Certainly looking less consequential after the second goal, but it sucks to have the first goal in a final be that PK
It really doesn't help that IFAB included some specifics in the Laws a few years ago and then removed them. In a youth game, I probably don't call that. Am I wrong? Misreading what was in the Laws a few years ago? Or did IFAB want that to be let go a few years ago but then changed their minds?
As opposed to a deliberate play by (for example) the foot, which would be a stronger argument for no handball.
The logic from the 2019 LOTG is still considered relevant, it’s just not explicitly written in the laws anymore.
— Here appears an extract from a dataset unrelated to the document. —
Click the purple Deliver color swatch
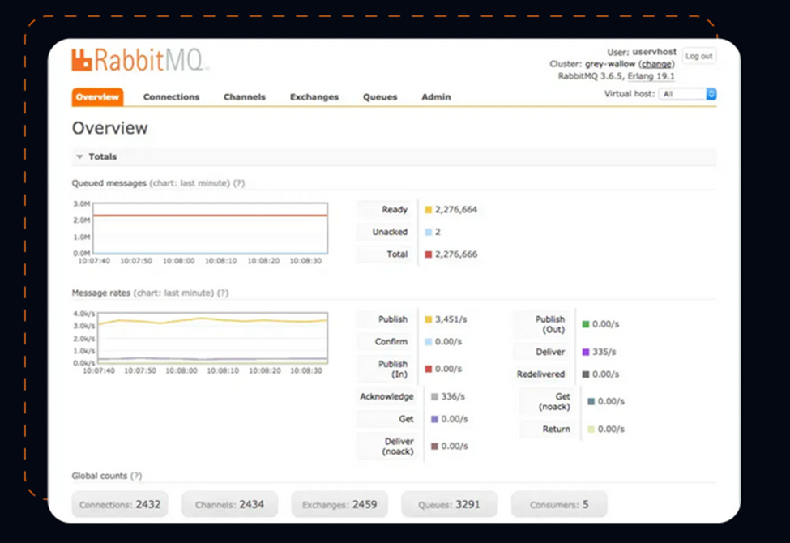Screen dimensions: 790x543 pyautogui.click(x=586, y=352)
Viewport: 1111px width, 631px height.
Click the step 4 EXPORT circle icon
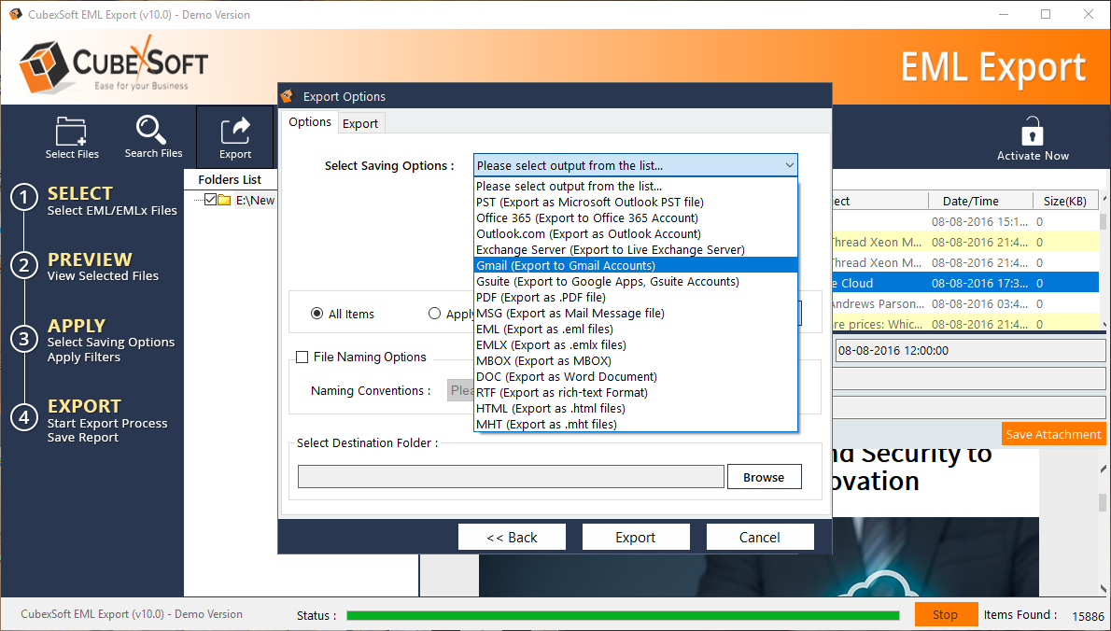pyautogui.click(x=23, y=417)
Instead, the IFAB rewrote the handball law so that it’s worded more generally (“unnaturally bigger”) but the specifics situations that were described in the 2018 and 2019 versions (such as “support arm,” deliberate play with another part of the body first, etc.) are still, to my knowledge, present in official instruction.
I thought retroactive SPA was no longer in the Laws? Oh well, Villarreal does what he wants I guess...
I think that's USB. Pretty hard slide. Cucho probably hurt his own case for red by rolling around so much. Hard for a ref to "reward" embellishment like that.
Against Houston Bouanga was clearly fouled for SPA but stayed on his feet only getting slowed down so because the play continued and led to a shot it was not worthy of a retroactive yellow to Artur. According to this forum. Apparently if you slow but don't stop the play it can't be punished.